The predictive performance in identification of CD8+ T-cell epitopes was measured in terms of the area under the receiver operating characteristic curve (AUC), which is a graphical plot of the sensitivity versus the false positive rate (1 - specificity) as the discrimination threshold is varied. The AUC provides an indication of the accuracy of a prediction method, where an AUC = 1 corresponds to perfect predictions and AUC = 0.5 reflects random predictions. The method was assessed by leave-one-allele-out cross-validation (LOOCV) using a dataset of 17,425 high-affinity peptide binders restricted by 46 HLA class I alleles with 25 or more peptide ligands in PredivacDB, as previously reported (33). In addition, the method was benchmarked against the pan-specific methods NetMHCpan 4.0 (34), PickPocket (35), PSSMHCpan (36), and SMM (37). Two datasets were employed: (i) the IEDB-dataset, 5750 experimentally determined CD8+ T-cell epitopes (restricted by 47 HLA class I alleles) selected from the IEDB database and (ii) the DFRMLI-dataset, 887 high-affinity viral peptide ligands (tumor antigens were excluded) restricted by 7 HLA class I alleles (HLA-A*01:01, A*02:01, A*03:01, A*11:01, A*24:02, B*07:02, B*08:01, and B*15:01) (dataset available in Supplementary Data Sheet 1). The DFRMLI-dataset was built from high-throughput binding affinity data available at the Dana-Farber Repository for Machine Learning in Immunology³, which accounts for the cytomegalovirus (CMV) matrix protein pp65 (51), the human respiratory syncytial virus (RSV) and the human metapneumovirus (MPV) (52).

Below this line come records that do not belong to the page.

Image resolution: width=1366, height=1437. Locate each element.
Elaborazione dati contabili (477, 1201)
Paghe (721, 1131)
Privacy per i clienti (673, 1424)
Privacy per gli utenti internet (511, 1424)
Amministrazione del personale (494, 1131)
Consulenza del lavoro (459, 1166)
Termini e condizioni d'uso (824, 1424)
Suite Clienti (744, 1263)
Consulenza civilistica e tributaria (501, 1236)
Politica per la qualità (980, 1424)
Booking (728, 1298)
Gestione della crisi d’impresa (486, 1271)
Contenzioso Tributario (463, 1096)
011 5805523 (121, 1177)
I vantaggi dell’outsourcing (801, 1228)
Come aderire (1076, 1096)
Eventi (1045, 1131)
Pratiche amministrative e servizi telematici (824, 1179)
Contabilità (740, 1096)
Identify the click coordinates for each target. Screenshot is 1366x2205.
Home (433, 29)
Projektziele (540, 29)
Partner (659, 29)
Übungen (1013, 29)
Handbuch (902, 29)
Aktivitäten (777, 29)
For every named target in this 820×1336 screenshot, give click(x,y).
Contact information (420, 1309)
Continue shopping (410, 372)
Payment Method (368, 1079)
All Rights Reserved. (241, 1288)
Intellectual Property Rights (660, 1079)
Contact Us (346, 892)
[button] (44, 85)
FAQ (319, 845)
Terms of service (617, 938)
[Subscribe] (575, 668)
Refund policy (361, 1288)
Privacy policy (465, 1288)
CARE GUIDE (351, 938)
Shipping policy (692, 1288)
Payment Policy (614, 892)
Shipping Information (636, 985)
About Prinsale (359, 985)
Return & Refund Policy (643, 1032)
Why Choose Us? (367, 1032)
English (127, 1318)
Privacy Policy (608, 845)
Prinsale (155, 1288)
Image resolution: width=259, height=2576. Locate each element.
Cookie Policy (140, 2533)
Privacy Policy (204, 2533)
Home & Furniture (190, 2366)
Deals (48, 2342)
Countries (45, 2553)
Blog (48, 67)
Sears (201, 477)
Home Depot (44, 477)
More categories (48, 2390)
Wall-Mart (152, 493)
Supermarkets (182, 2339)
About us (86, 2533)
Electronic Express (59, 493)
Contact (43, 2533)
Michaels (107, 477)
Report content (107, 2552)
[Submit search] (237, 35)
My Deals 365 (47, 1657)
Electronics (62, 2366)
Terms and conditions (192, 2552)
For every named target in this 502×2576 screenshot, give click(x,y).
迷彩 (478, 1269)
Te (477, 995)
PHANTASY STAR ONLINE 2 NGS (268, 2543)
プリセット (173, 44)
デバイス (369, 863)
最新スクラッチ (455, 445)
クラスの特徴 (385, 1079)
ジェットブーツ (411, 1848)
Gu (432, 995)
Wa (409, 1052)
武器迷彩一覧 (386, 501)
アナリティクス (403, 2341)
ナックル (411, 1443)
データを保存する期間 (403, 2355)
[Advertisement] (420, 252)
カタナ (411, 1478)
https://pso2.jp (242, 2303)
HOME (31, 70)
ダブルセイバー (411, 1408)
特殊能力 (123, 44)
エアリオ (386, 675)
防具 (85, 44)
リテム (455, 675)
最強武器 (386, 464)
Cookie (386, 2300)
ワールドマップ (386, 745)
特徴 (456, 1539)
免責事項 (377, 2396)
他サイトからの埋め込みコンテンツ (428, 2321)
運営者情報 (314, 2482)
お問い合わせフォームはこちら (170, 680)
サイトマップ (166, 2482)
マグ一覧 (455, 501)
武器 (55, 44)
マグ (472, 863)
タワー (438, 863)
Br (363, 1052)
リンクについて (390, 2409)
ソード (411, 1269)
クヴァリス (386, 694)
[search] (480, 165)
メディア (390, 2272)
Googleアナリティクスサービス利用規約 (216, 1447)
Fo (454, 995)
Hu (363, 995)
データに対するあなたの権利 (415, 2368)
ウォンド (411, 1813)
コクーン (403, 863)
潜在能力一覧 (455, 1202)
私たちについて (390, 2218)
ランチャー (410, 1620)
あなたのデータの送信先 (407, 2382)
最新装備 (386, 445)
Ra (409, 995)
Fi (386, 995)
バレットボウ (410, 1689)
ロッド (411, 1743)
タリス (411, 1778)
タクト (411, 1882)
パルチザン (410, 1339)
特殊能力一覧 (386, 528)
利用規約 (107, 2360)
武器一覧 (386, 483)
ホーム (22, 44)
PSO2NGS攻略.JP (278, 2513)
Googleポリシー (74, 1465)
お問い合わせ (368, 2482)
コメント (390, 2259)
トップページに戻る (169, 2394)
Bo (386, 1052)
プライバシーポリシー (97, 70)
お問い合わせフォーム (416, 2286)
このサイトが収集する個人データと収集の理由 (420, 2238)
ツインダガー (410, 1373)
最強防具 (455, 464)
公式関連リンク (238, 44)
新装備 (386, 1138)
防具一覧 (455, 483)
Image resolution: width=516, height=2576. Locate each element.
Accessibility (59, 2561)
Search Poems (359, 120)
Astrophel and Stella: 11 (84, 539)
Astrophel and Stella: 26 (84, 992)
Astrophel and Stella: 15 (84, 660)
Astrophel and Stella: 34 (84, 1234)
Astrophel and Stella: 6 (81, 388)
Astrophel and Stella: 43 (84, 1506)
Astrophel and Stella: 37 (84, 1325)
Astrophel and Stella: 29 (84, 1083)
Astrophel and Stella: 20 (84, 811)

Assessment of Population-Based Predictions

The ability of Predivac-3.0 to identify ethnicity-driven T-cell epitopes was tested on the HIV-1 proteome, by comparing CD8+ T-cell epitope predictions against a validation dataset derived from Los Alamos HIV Molecular Immunology Database⁴ (here referred as the HIV-dataset), which consists of 103 unique CD8+ T-cell epitopes that were experimentally determined from in vivo/in vitro studies carried out in Japan (53) (dataset available in Supplementary Data Sheet 2). This dataset includes immunodominant T-cell epitopes from the following HIV-1 proteins, using the reference strain HXB2 (GenBank K03455): Integrase (Pol; UniProt ID: P04585), envelope glycoprotein (gp160; UniProt ID: P04578), Gag polyprotein (Gag; UniProt ID: P04591), Nef protein (Nef; UniProt ID: P04601), viral protein R (Vpr; UniProt ID: P69726), and viral infectivity factor (Vif; UniProt ID: P69723). The predictive accuracy and efficiency were calculated by the following equations:

\begin{array}{l} A c c u r a c y (%) = (\frac{n u m b e r o f c o r r e c t m a t c h e s}{t o t a l n u m b e r o f v a l i d a t i o n e p i t o p e s}) \times 100 & 1 \end{array}

\begin{array}{l} E f f i c i e n c y (%) = (\frac{n u m b e r o f c o r r e c t m a t c h e s}{t o t a l n u m b e r o f p r e d i c t e d e p i t o p e s}) \times 100 & 2 \end{array}

A correct match means that a predicted 9-mer T-cell epitope is equal to or it is contained in the sequence of an experimentally determined T-cell epitope from the validation dataset. Several analyses were further carried out regarding the capability of Predivac-3.0 to identify well-described immunodominant T-cell epitopes, including Japanese-specific protective epitopes from Gag and Pol protein regions included in the T-cell mosaic vaccine tHIVconsvX (Table S3) (44) and a number of T-cell epitopes recognized across multiple ethnicities (Table S4) (15).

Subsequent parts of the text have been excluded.